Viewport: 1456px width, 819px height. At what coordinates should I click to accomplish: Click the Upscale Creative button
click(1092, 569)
* * *
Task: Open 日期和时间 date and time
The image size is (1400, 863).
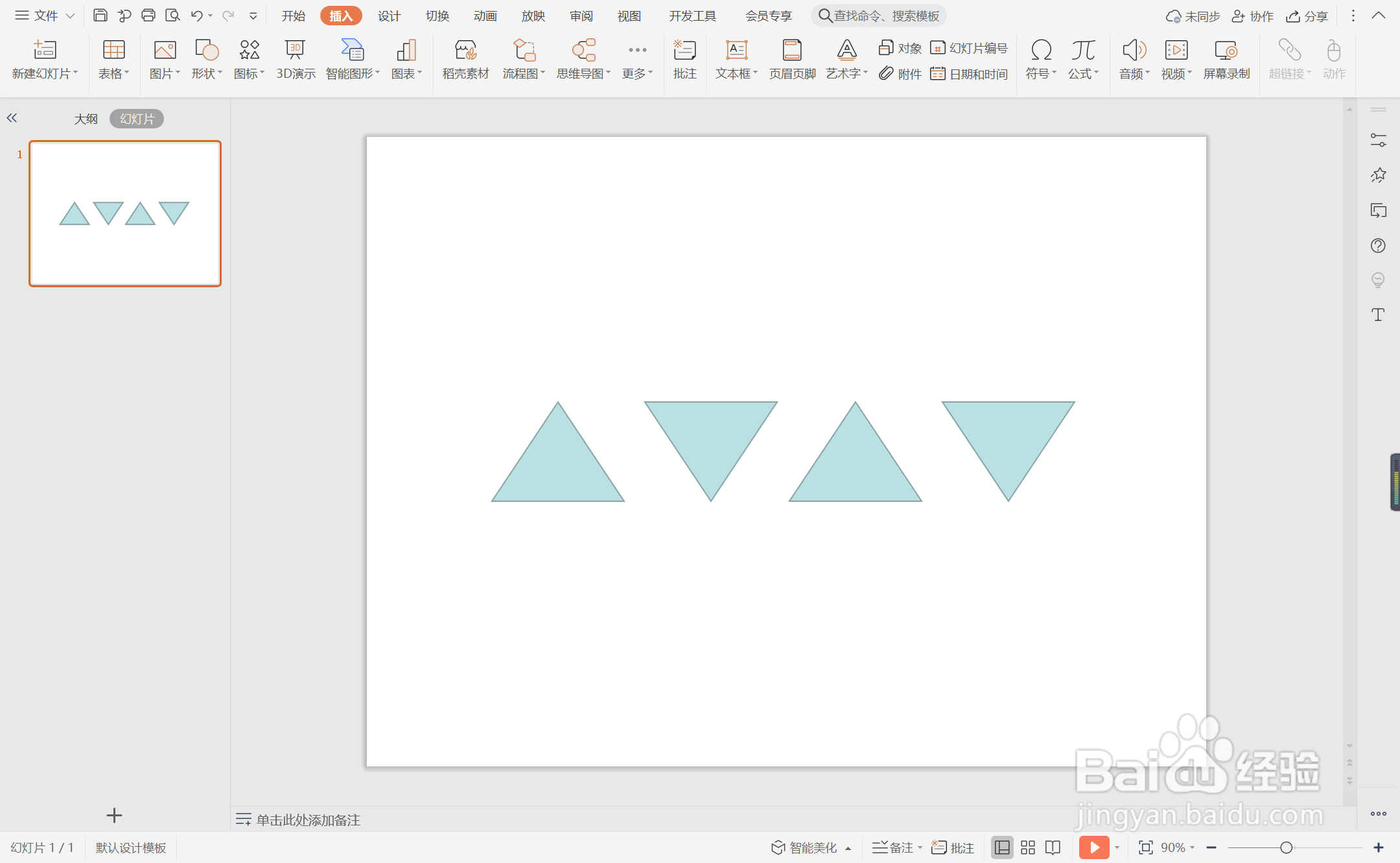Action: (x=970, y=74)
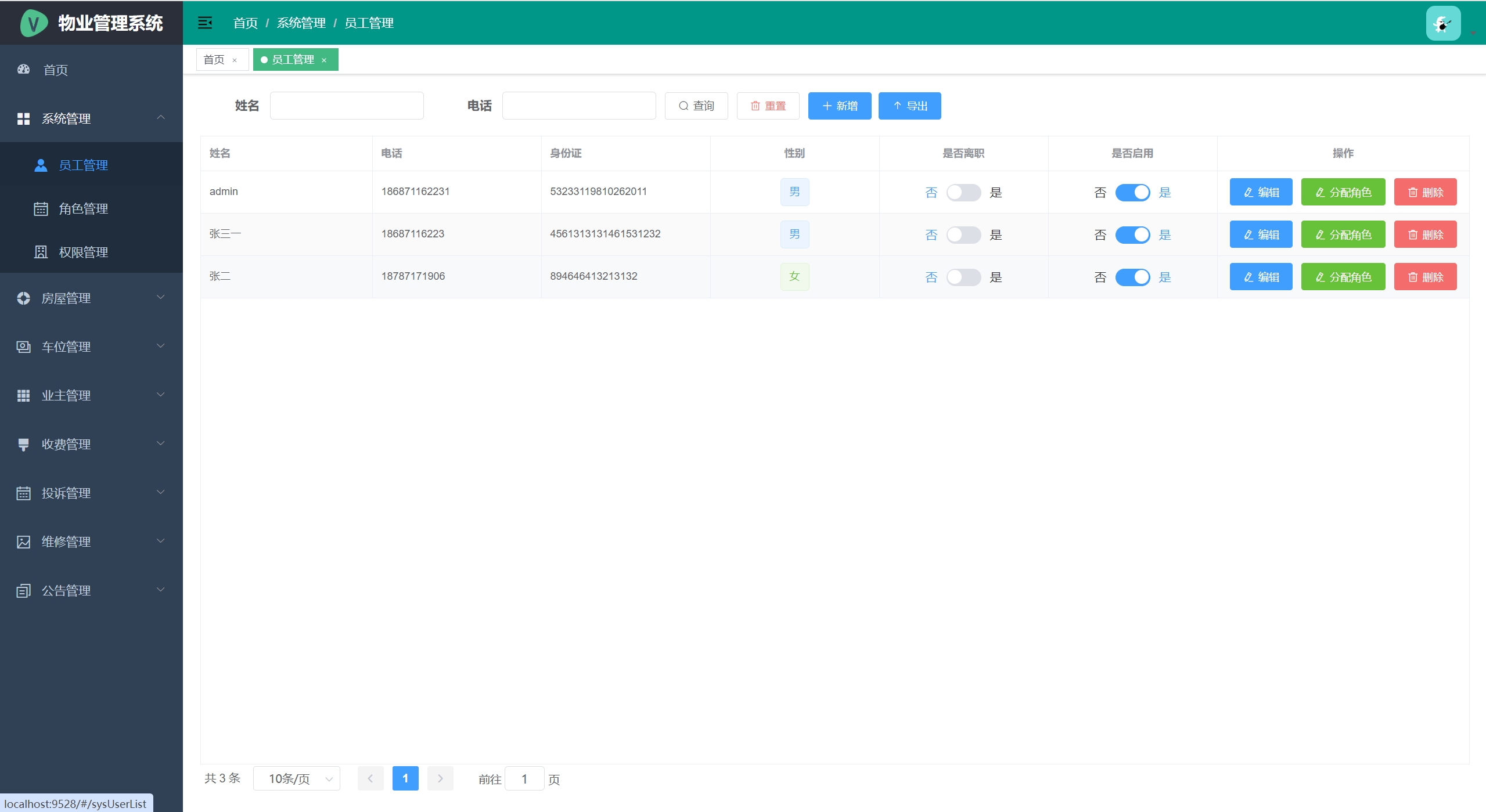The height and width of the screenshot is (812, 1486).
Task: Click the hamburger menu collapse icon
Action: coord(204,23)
==
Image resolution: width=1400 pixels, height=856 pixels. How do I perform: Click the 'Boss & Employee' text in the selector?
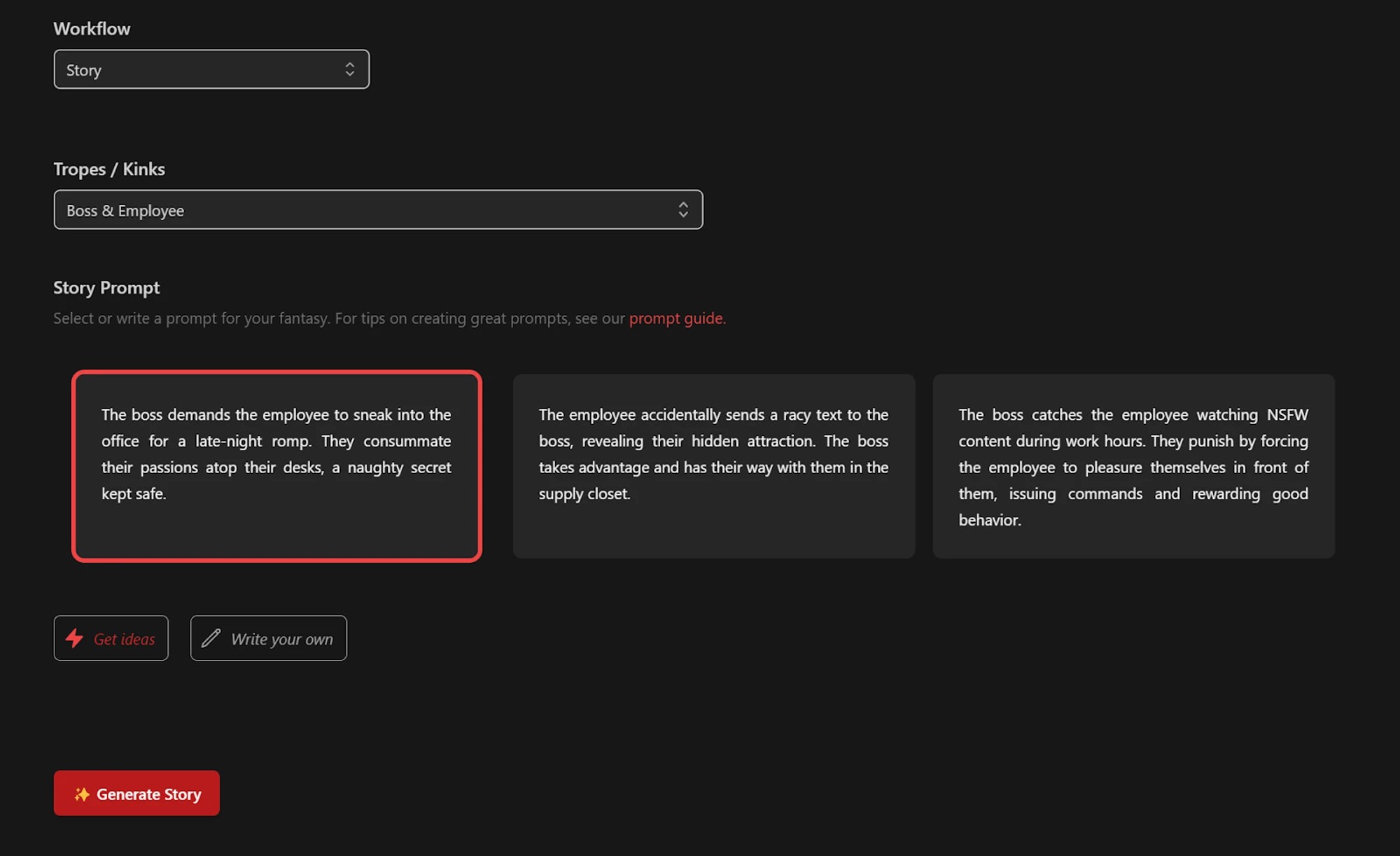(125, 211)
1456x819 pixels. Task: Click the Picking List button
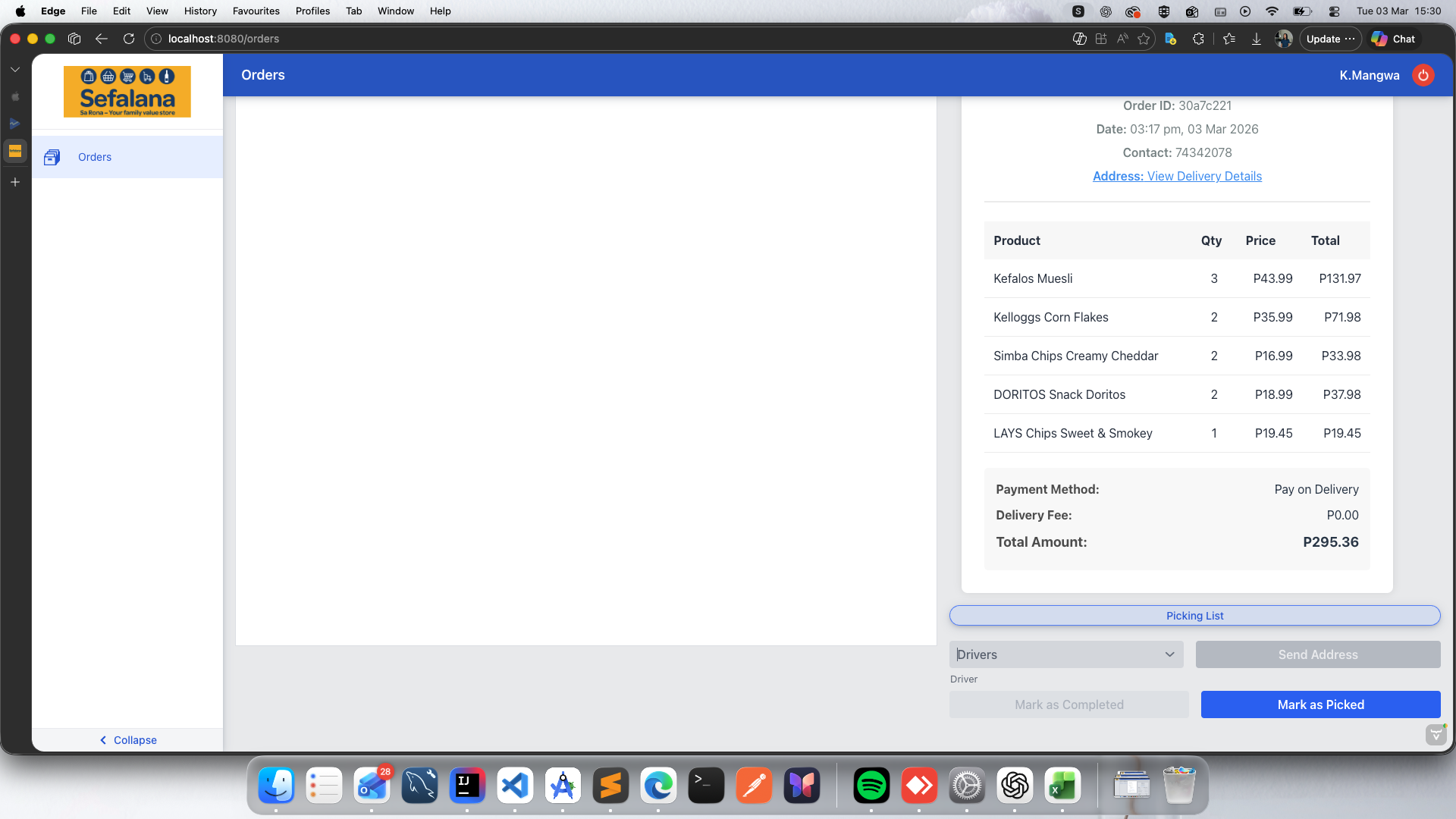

§ WHAT YOU ARE ASKED TO DO: Nothing but the lines from the one with "Image resolution: width=1400" to the one with "1456x819 pixels. Task: Click" above, both included, should be transcribed, exactly and without pictures.

§ RESULT FOR THIS EXERCISE:
Image resolution: width=1400 pixels, height=856 pixels. How do I perform: Click the 'Boss & Employee' text in the selector?
(125, 211)
1456x819 pixels. Task: Click the Picking List button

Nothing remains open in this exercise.